To test the variability in estimating cancer risk and demonstrate the consequences that subjectivity has on patient care.


Forty-three clinicians were each asked to assess 40 symptomatic colorectal referrals. Each clinician was provided with a comprehensive history on the 40 patients. The clinicians graded the referral according to a malignancy risk score, decided on the required first line investigation and the priority of that investigation. The main outcome measures used was accuracy in cancer detection and appropriateness of investigations selected.
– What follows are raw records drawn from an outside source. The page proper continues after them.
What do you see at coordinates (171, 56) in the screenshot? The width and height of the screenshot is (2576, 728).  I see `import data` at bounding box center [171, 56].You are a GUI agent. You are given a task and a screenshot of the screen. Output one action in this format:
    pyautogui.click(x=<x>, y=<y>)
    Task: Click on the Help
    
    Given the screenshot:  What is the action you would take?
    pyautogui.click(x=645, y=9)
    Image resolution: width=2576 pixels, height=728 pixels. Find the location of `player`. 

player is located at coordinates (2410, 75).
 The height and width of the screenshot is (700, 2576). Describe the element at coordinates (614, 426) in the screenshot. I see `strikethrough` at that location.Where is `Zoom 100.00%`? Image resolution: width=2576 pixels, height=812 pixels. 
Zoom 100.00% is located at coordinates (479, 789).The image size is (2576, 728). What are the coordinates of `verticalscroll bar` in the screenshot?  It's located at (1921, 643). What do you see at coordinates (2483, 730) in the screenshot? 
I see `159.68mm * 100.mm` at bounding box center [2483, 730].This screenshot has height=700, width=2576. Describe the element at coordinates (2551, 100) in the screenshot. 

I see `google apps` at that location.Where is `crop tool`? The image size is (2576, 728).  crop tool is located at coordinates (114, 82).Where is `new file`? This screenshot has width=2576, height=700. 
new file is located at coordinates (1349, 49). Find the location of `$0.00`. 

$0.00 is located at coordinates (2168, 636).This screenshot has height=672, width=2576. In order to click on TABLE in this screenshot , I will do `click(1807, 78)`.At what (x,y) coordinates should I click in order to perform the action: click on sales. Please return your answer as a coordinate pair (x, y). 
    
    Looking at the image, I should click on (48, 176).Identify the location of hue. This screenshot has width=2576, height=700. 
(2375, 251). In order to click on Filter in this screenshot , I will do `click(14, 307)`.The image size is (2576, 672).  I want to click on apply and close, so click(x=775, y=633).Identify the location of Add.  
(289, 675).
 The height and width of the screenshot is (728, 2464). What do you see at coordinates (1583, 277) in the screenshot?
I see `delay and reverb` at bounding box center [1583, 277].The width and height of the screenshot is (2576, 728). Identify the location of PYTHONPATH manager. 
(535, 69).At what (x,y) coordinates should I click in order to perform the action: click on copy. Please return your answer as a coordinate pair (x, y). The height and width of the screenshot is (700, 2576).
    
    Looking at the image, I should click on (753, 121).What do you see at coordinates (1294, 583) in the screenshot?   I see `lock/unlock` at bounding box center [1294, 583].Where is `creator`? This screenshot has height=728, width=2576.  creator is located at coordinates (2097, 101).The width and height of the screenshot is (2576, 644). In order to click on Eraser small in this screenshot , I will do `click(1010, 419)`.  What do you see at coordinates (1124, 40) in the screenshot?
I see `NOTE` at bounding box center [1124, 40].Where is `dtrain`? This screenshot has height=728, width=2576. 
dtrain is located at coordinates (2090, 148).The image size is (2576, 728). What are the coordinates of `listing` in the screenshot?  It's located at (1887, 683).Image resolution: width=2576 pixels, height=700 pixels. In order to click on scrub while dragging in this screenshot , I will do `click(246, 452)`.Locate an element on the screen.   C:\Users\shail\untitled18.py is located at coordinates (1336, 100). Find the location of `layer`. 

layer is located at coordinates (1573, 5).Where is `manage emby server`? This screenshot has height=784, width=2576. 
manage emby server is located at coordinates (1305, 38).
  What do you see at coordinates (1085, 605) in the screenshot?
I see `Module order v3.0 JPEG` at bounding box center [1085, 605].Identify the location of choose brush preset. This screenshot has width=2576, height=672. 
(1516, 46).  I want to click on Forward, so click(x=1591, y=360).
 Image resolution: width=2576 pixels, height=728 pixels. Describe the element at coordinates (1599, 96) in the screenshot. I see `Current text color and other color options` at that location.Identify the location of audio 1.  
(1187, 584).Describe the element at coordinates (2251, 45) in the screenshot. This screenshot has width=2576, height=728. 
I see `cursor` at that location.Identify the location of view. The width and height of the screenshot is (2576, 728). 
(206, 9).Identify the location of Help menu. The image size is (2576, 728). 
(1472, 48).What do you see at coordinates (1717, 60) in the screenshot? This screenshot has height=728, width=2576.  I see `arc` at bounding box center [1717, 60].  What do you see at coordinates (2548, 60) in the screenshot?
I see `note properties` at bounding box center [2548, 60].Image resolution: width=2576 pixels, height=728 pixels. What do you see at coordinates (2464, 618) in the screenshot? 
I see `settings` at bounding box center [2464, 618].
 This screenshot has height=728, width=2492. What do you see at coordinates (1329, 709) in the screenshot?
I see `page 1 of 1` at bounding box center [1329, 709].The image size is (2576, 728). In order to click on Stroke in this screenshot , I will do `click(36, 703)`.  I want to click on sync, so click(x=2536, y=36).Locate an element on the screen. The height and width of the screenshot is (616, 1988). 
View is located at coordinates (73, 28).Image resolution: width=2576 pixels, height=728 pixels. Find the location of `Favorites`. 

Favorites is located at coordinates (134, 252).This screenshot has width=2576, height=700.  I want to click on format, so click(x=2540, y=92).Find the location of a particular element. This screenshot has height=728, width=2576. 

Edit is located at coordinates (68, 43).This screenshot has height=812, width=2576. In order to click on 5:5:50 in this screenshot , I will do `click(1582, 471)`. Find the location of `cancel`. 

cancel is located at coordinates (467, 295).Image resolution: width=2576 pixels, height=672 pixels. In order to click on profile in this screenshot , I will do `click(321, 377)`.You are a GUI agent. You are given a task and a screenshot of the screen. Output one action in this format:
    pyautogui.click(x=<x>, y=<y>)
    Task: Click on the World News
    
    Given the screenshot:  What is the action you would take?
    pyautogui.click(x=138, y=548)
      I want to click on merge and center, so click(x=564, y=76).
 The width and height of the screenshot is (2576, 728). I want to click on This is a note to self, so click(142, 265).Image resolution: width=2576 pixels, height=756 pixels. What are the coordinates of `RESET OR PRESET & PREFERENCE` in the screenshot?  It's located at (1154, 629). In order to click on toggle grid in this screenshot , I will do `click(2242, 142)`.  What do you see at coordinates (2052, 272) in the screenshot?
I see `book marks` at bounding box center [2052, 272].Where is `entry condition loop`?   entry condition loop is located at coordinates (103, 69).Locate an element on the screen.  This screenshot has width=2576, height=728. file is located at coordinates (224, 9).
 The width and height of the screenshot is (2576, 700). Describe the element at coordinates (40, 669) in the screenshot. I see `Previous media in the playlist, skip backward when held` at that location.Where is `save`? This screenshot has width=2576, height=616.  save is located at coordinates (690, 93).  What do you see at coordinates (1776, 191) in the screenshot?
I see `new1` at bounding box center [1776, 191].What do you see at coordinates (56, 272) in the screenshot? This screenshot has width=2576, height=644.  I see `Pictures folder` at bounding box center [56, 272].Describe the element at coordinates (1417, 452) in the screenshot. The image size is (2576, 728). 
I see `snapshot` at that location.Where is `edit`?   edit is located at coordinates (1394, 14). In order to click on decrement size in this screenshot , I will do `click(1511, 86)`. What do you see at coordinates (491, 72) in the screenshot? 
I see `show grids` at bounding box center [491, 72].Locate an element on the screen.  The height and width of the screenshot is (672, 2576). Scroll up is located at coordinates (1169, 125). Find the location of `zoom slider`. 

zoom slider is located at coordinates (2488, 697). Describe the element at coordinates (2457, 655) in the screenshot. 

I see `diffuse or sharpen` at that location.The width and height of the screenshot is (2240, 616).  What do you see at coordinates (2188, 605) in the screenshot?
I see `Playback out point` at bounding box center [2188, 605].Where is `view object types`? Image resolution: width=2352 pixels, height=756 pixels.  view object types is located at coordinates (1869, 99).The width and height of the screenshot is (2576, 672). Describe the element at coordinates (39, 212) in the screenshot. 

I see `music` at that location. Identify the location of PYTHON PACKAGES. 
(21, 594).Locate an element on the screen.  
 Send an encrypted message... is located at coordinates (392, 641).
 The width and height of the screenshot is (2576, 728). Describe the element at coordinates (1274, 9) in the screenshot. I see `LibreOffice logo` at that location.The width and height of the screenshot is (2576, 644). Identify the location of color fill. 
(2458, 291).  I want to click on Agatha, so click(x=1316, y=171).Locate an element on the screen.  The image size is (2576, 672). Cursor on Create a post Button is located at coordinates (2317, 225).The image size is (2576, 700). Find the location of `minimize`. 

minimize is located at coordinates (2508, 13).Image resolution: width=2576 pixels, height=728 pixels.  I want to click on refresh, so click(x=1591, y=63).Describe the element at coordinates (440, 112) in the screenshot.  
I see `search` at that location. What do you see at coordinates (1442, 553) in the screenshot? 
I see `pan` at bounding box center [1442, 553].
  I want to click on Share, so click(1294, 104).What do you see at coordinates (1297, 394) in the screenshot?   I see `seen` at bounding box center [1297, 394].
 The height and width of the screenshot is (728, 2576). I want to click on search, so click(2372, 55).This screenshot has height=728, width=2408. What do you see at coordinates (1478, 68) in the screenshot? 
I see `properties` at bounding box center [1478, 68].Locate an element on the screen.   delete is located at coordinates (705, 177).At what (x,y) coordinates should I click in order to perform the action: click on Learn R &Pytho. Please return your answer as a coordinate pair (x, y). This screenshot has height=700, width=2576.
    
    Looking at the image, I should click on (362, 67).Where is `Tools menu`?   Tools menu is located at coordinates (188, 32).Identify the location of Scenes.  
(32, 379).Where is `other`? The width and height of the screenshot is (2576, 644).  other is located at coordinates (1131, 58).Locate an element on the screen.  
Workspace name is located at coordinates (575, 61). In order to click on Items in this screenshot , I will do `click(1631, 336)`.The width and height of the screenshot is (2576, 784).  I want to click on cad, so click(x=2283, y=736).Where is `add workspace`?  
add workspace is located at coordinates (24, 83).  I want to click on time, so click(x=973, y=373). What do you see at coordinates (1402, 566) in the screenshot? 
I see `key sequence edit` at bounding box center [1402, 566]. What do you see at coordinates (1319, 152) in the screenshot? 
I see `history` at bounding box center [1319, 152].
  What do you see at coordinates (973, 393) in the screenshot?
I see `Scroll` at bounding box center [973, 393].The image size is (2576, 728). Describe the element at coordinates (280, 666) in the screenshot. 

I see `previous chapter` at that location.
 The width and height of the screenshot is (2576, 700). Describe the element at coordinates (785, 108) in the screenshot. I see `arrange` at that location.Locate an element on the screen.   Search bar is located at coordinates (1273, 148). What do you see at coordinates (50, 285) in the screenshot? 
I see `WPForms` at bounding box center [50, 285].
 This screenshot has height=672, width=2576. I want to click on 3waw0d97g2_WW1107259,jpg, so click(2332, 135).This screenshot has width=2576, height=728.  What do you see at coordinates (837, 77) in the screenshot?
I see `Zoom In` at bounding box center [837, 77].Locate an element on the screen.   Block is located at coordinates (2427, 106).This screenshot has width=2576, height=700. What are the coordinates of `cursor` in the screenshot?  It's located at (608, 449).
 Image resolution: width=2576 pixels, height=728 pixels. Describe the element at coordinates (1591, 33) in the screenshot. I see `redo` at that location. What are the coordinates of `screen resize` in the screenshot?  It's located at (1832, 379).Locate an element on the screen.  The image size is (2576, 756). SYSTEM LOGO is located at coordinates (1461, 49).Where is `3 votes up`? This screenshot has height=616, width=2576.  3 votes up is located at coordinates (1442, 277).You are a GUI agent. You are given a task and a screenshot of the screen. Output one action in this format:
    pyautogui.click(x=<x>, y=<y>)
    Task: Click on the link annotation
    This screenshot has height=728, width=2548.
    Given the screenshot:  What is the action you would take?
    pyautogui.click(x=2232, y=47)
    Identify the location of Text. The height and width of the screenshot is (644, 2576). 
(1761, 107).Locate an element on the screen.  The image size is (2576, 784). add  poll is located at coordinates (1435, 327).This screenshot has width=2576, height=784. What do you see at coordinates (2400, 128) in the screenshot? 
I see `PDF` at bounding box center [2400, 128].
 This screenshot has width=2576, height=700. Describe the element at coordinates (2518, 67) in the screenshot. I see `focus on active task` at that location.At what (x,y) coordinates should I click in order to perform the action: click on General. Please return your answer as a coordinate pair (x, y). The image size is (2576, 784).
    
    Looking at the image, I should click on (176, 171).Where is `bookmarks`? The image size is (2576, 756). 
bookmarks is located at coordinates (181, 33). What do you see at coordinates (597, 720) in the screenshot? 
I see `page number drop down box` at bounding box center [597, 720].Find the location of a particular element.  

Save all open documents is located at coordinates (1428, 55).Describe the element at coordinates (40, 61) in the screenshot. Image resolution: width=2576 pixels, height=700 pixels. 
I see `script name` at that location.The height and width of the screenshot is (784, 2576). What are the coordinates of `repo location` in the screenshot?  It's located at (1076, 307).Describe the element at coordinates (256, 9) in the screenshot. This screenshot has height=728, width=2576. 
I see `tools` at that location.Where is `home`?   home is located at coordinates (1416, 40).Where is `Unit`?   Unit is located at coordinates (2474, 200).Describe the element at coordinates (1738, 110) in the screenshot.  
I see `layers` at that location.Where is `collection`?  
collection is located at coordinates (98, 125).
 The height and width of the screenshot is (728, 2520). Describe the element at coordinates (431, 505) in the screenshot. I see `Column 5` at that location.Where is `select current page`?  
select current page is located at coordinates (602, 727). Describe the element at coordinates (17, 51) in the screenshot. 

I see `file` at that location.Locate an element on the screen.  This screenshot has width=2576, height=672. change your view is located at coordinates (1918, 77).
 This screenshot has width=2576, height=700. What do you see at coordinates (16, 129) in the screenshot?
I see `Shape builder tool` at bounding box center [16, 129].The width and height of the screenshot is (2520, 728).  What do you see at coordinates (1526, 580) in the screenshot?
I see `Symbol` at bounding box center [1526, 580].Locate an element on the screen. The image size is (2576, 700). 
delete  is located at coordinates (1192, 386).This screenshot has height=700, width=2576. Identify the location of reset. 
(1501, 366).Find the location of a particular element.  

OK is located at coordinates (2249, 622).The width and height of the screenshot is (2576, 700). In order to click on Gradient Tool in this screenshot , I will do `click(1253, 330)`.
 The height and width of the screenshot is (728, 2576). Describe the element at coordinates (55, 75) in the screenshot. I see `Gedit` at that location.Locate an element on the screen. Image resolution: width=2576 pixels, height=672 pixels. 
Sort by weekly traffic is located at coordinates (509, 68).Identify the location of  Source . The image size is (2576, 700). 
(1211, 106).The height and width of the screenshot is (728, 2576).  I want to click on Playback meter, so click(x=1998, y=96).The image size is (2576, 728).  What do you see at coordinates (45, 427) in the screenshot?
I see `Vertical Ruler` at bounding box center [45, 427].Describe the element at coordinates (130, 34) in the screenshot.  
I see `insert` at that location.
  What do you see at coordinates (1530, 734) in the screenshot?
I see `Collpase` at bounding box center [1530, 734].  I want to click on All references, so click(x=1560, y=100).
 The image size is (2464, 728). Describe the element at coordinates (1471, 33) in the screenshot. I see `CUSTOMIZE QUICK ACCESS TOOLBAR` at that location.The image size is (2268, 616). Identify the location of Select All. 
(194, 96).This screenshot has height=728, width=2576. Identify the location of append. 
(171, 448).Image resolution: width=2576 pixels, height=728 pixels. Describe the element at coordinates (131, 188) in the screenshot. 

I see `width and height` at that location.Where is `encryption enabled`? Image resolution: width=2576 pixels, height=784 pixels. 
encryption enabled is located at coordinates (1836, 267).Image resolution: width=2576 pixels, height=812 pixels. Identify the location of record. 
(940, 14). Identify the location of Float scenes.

There was a wide degree of variation among all clinicians grading both benign and malignant disease with the overall correct classification of 54% (P-value of <0.001). On average, the clinicians correctly diagnosed 71.3% of the cancer patients as compared to 44% of the benign patients. Of the cancer patients, 47% were correctly classified as an urgent referral whilst 52% of the benign patients were over classified and graded as an urgent referral. The mean number chosen by clinicians to have a flexible sigmoidoscopy as the appropriate first investigation was 13 (of 40 patients); this was despite the diagnosis being possible in all cases with a flexible sigmoidoscopy. The choice to use full colonic investigation was seen throughout all disciplines. Junior doctors demonstrated the highest tendency choosing full colonic investigation in 92.3%. Consultants and senior grades showed the least tendency to choose full colonic imaging although even here colonoscopy or barium enema represented 48.5%.


Subjective assessment of cancer referrals is a significant problem that needs to be confronted. Improvements are needed to resolve the inherent problems of subjectivity and operator bias if uniform quality of patient care and best use of resources is to be achieved.